Phishing attacks are now perpetrated through social media. Attackers lure victims to impersonation web sites by incorporating phishing URLs into posts or comments. Attackers target Facebook, LinkedIn, Twitter, Tumblr, Snapchat, Google+, Instagram and other social media users with thousands of phishing or otherwise malicious URLs {daily/monthly?}. Attackers also distribute phishing lures in text, SMS, Skype, Messenger, or other messaging services. These new attack vectors demonstrate that phishers have adapted to society’s increased mobility and today’s diversity of messaging platforms.

Target acquisition.

Attackers now seek larger financial rewards than they can expect from widely distributed spam. In particular, they investigate wealthy individuals or individuals with access to corporate or government financial accounts or sensitive data. Such individuals are considered big catches or whales. Attackers use web sites, blogs, and social media to identify these high-value targets. They use information they gather to personalize targeted or spear phishing attacks against these individuals. Other forms of targeted phishing have evolved from spear phishing attacks: CEO Fraud phishing attacks impersonate correspondence from executives to dupe employees who are responsible for finances to make wire transfer payments for fake invoices, and similar forms of this Business Email Compromise combines email account spoofing to acquire sensitive business data.

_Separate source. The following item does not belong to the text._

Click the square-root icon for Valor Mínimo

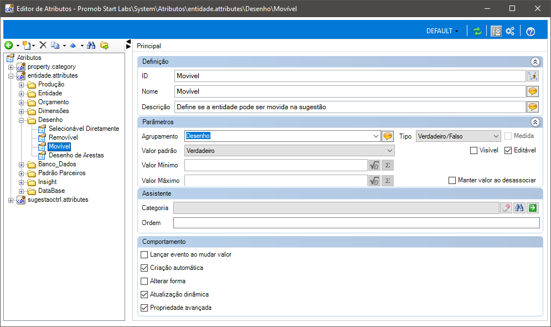coord(374,165)
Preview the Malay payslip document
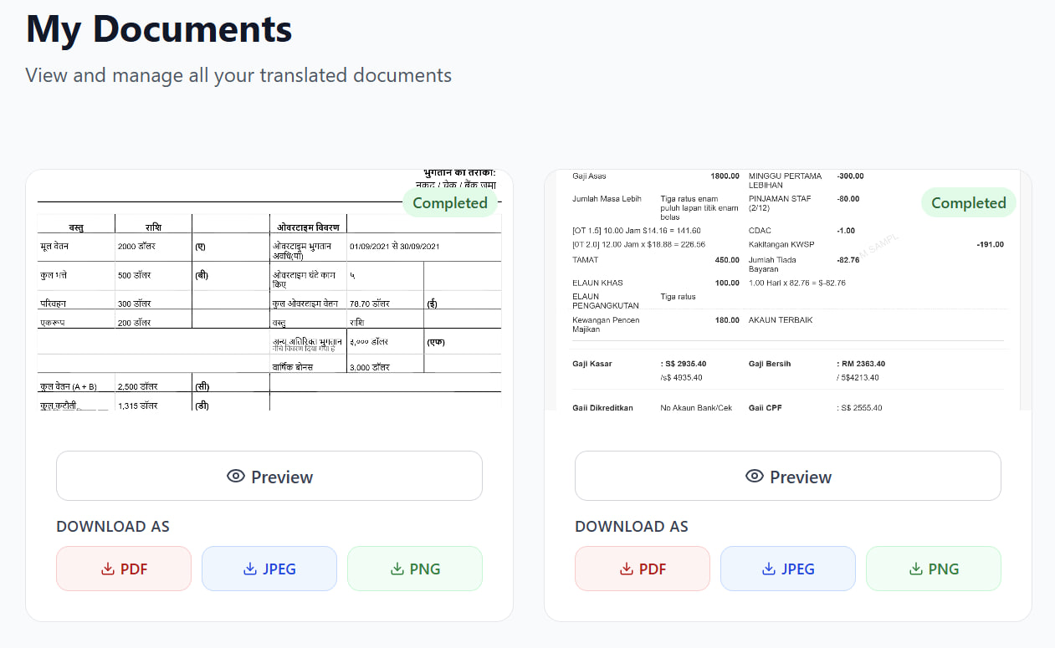The height and width of the screenshot is (648, 1055). tap(788, 476)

Attackers still seek direct financial rewards through coercion but they are now motivated to acquire sensitive data on behalf of state actors or to sell on deep websites. To this end, attackers use social engineering to convince email recipients to install malware that is attached to email messages. One form of malware in such attacks is a root kit, which installs on the victim’s computer and provides attackers with remote administrator privileges and thus the means to access sensitive data or run surveillance or data exfiltration software on the infected computer. Banking Trojans are a second kind of malware that is delivered in phishing email: one form of banking malware uses keylogging to capture account credentials when the victim visits his financial institution online.

Today, ransomware dominates the phishing attack surface; here, attackers embed hyperlinks that lead the victim to a malware download web sites. Once installed, ransomware either locks the user out of his computer, or encrypts files entire hard drives on the computer, and then posts a demand to the user that demands a payment or ransom in return for the means to unlock or decrypt his data. Ransomware attackers are often quite elaborate in their planning: they provide FAQs about ransomware that include instructions that victims must follow to pay ransoms using cryptocurrencies such as BitCoin.